#### WORK TO COMPLETE:
Print the lines below from the line with "Task: Select Revolut bank payment option" to the line with "Screen dimensions: 830x415" exactly, keeping both ends, and print no pictures.

Stored data entries:
'''
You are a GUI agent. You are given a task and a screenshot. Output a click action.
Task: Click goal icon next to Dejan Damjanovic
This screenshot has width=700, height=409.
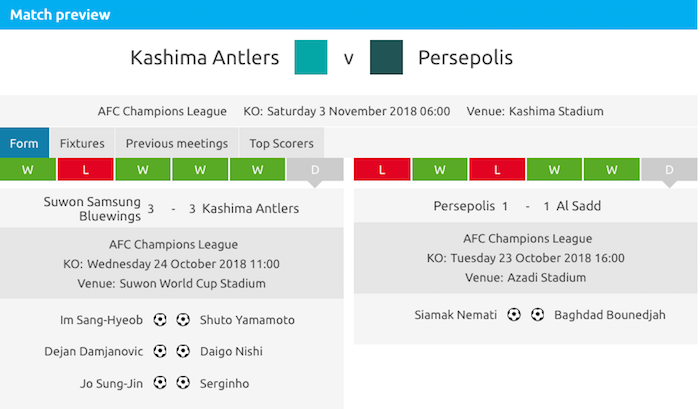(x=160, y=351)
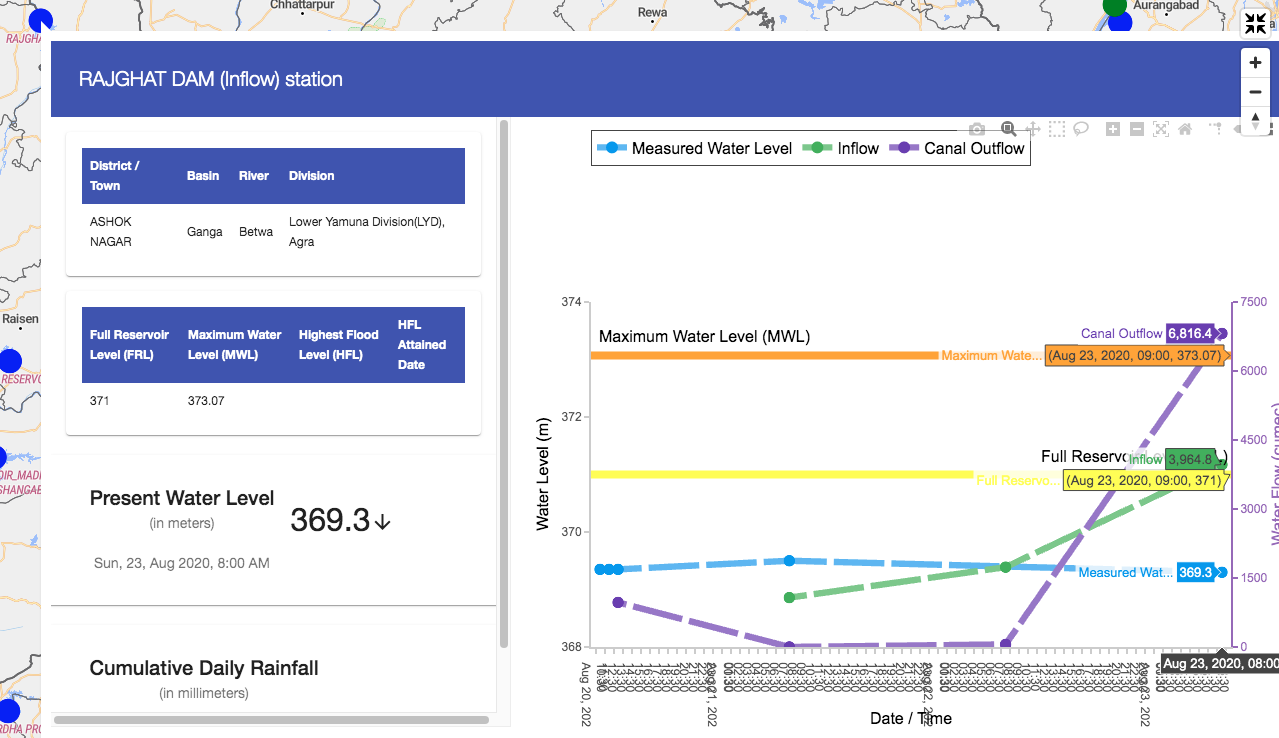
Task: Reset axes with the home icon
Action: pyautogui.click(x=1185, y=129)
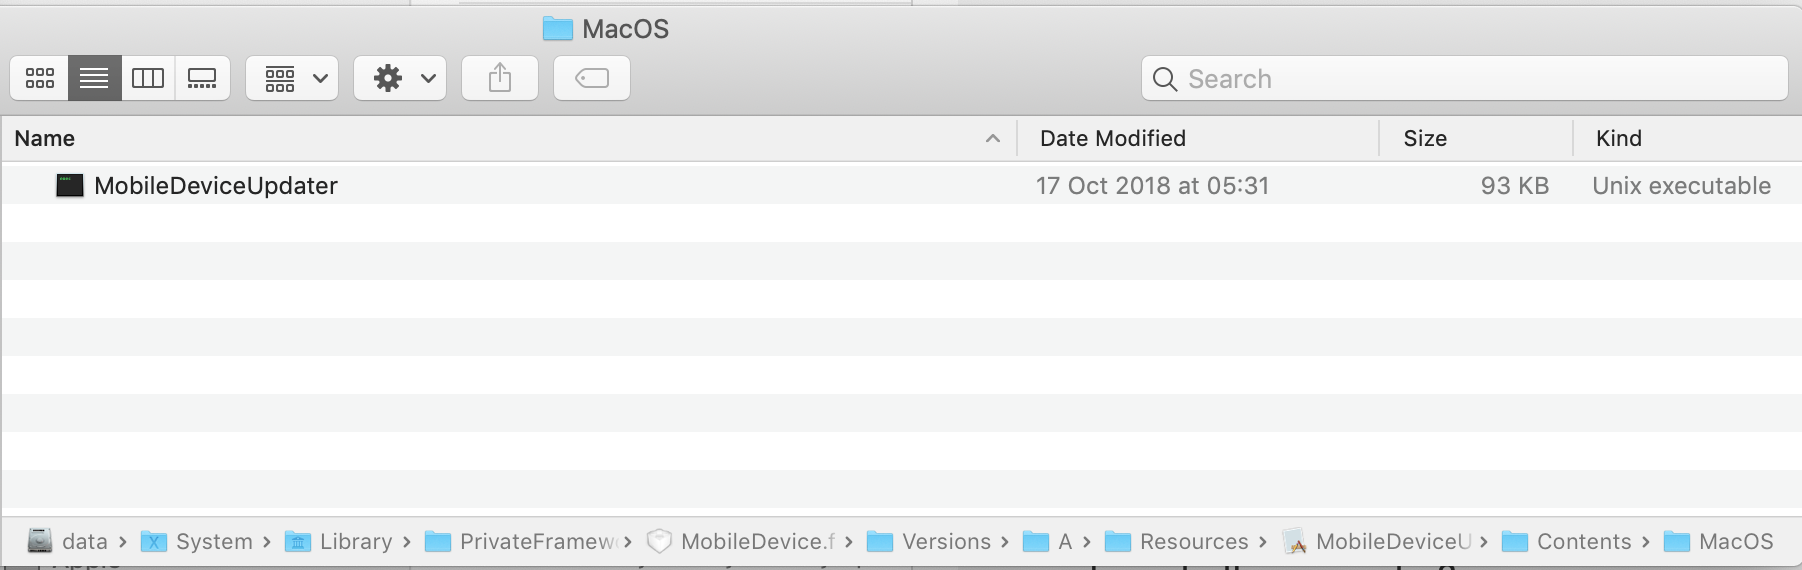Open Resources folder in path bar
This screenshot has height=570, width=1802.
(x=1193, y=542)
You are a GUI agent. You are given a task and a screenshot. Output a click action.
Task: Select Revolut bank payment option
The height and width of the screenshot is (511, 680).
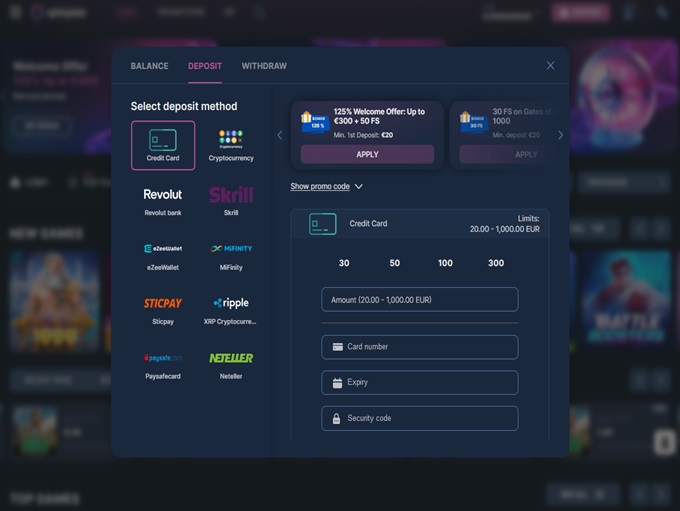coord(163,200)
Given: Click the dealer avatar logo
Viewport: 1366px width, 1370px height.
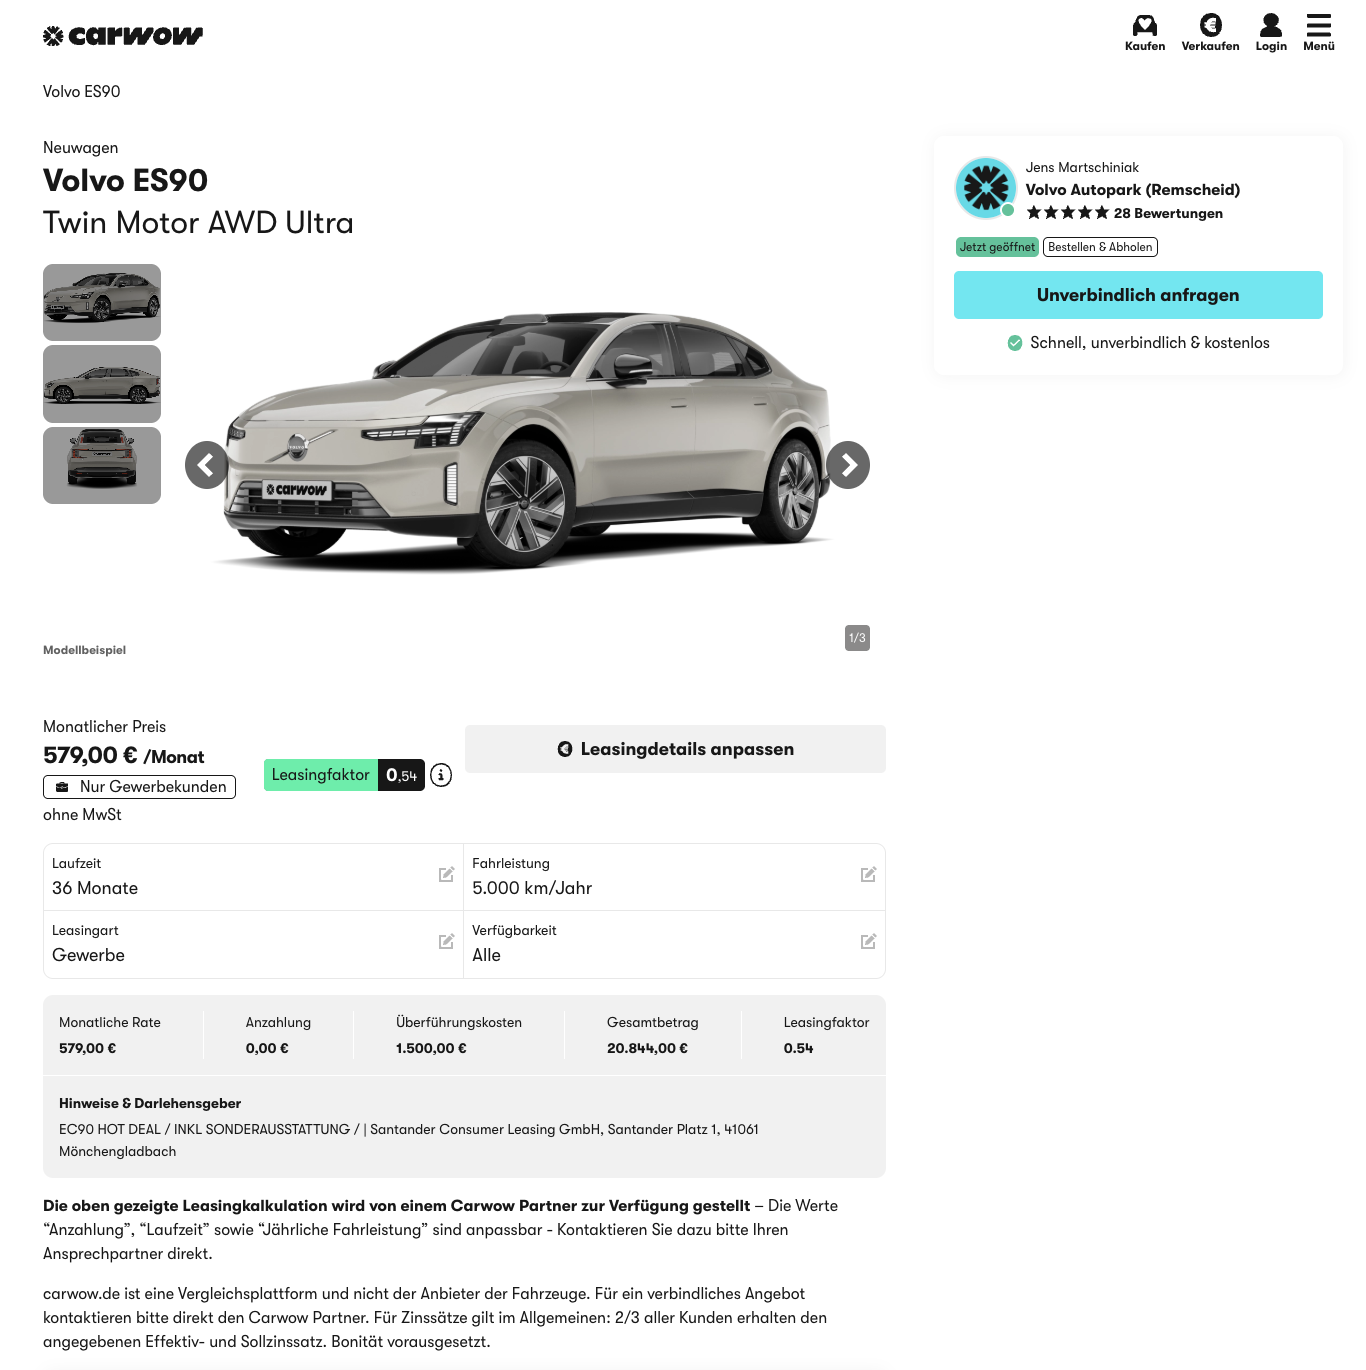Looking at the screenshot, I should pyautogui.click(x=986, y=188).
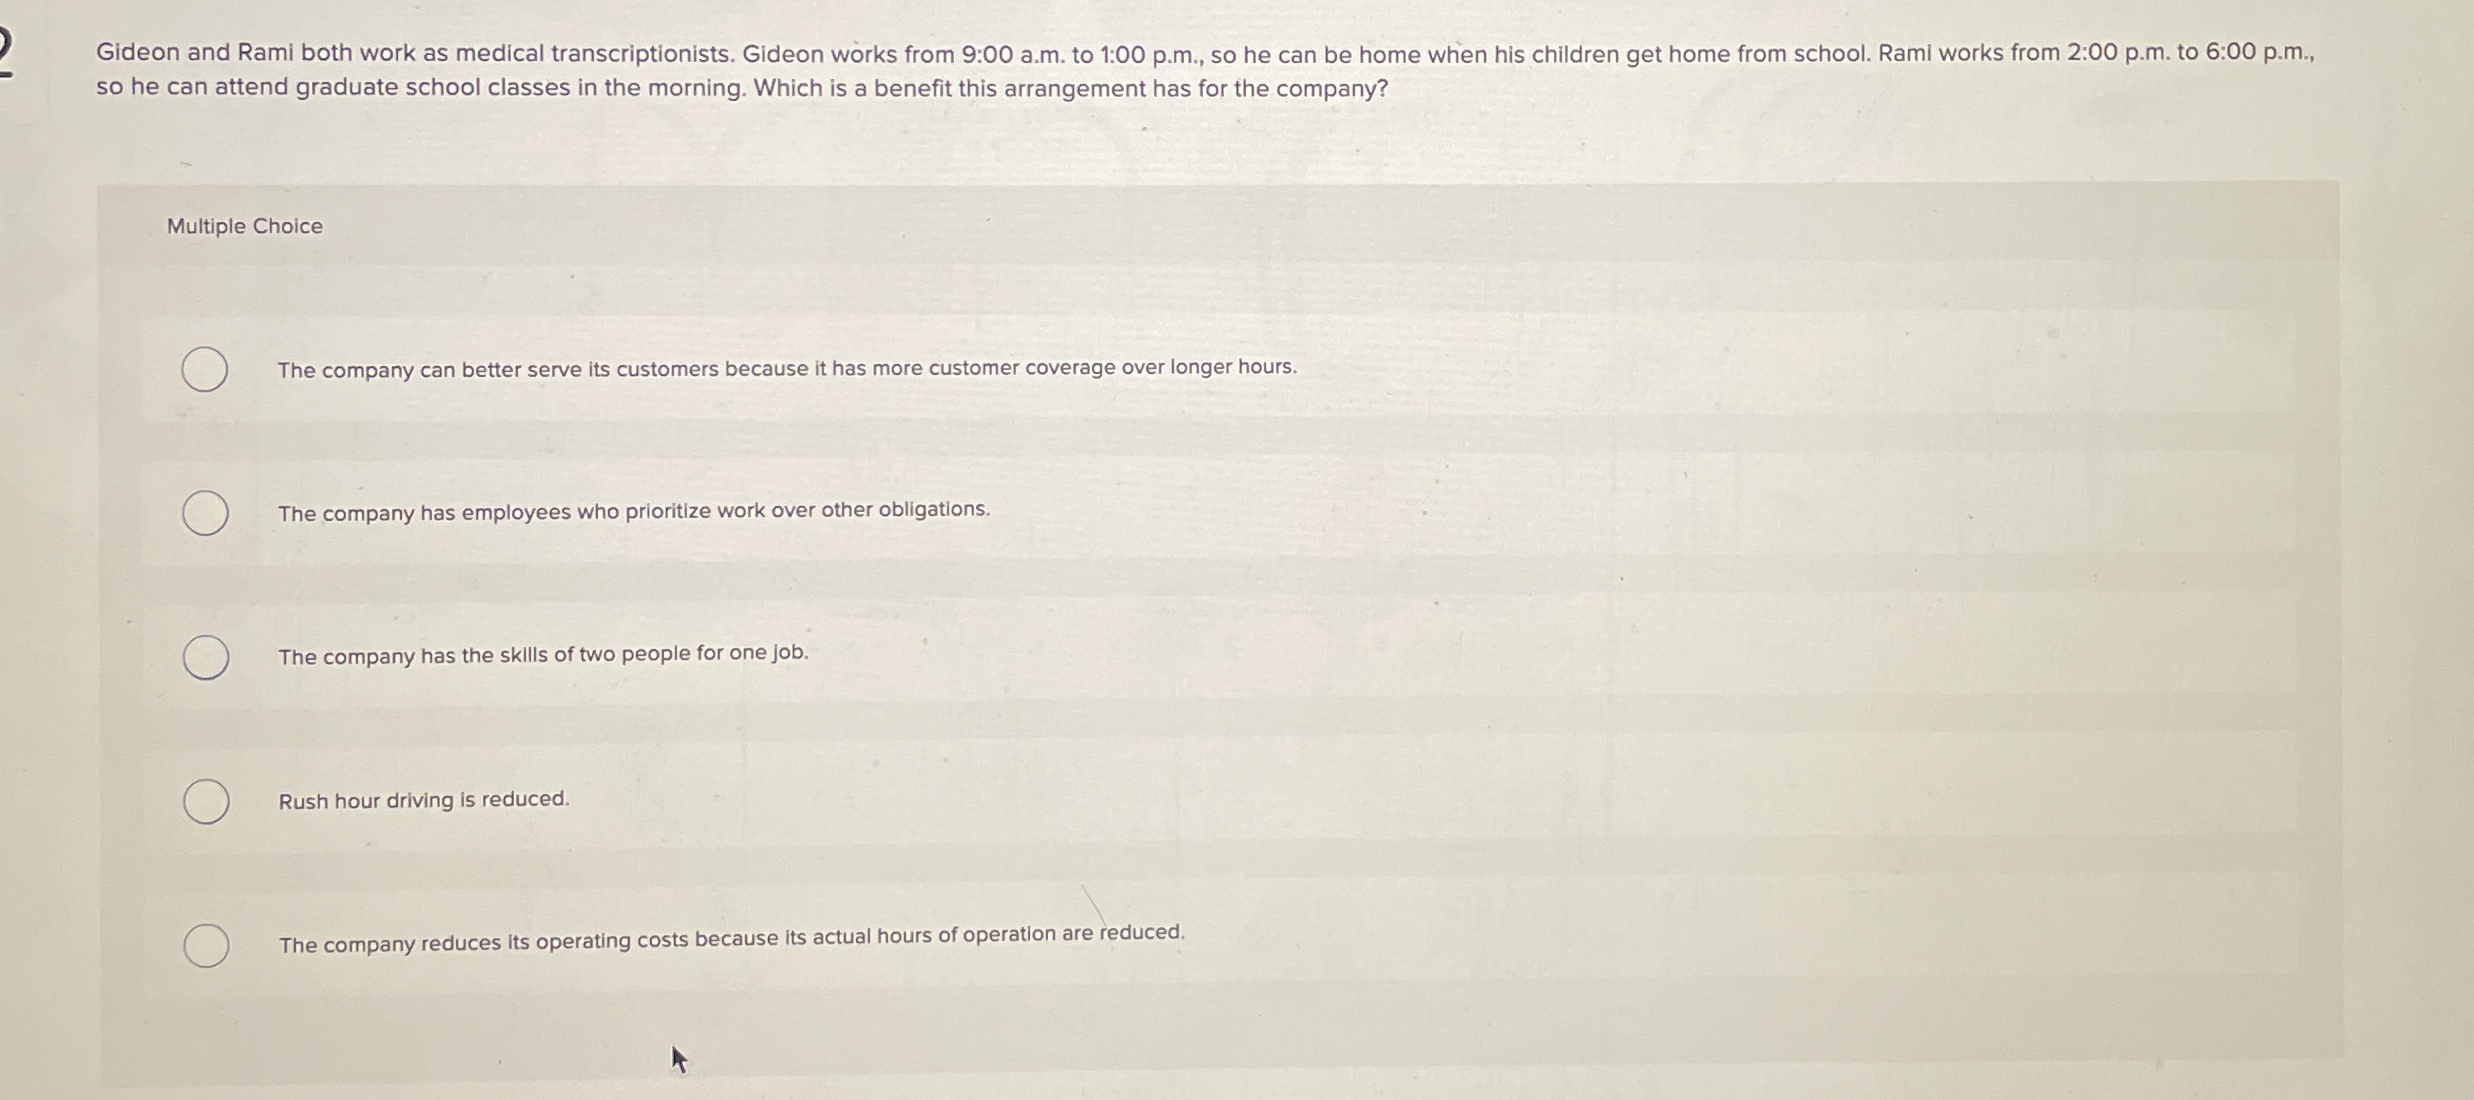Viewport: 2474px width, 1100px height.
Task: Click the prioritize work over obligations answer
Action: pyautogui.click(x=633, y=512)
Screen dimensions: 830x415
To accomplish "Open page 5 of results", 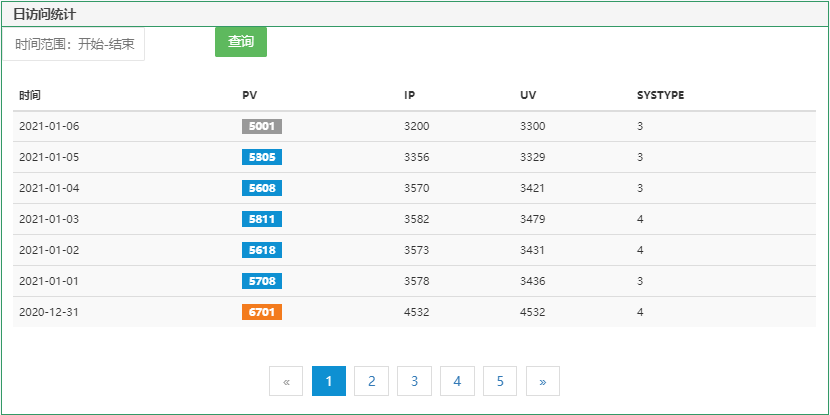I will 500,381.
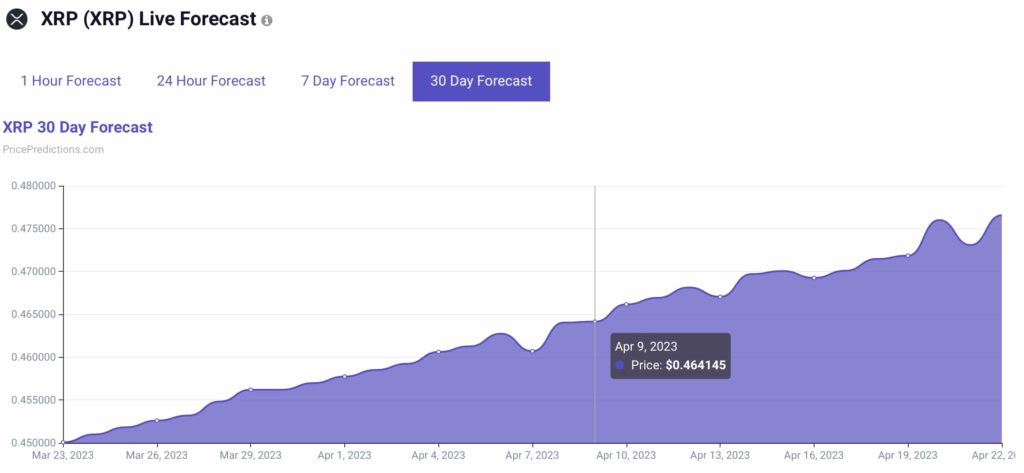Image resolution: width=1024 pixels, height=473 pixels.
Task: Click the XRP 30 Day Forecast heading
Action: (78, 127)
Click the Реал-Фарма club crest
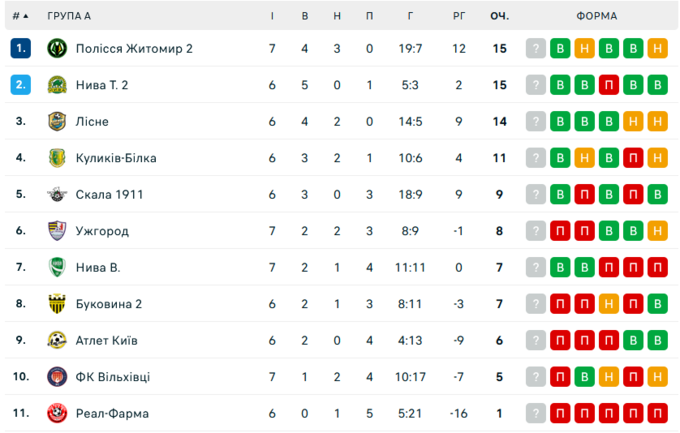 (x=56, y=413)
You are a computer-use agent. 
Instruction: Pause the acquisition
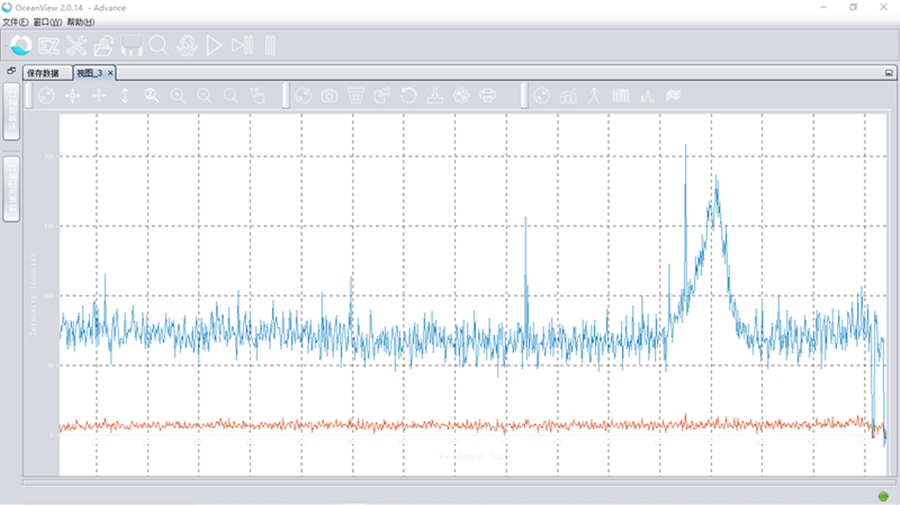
'''
#### TASK OUTPUT:
Task: Select Revolut bank payment option
The height and width of the screenshot is (511, 680).
coord(163,200)
Given: Click the dealer avatar logo
Viewport: 1366px width, 1370px height.
Looking at the screenshot, I should pyautogui.click(x=986, y=188).
Viewport: 2474px width, 1100px height.
Task: Click the prioritize work over obligations answer
Action: pyautogui.click(x=633, y=512)
Screen dimensions: 830x415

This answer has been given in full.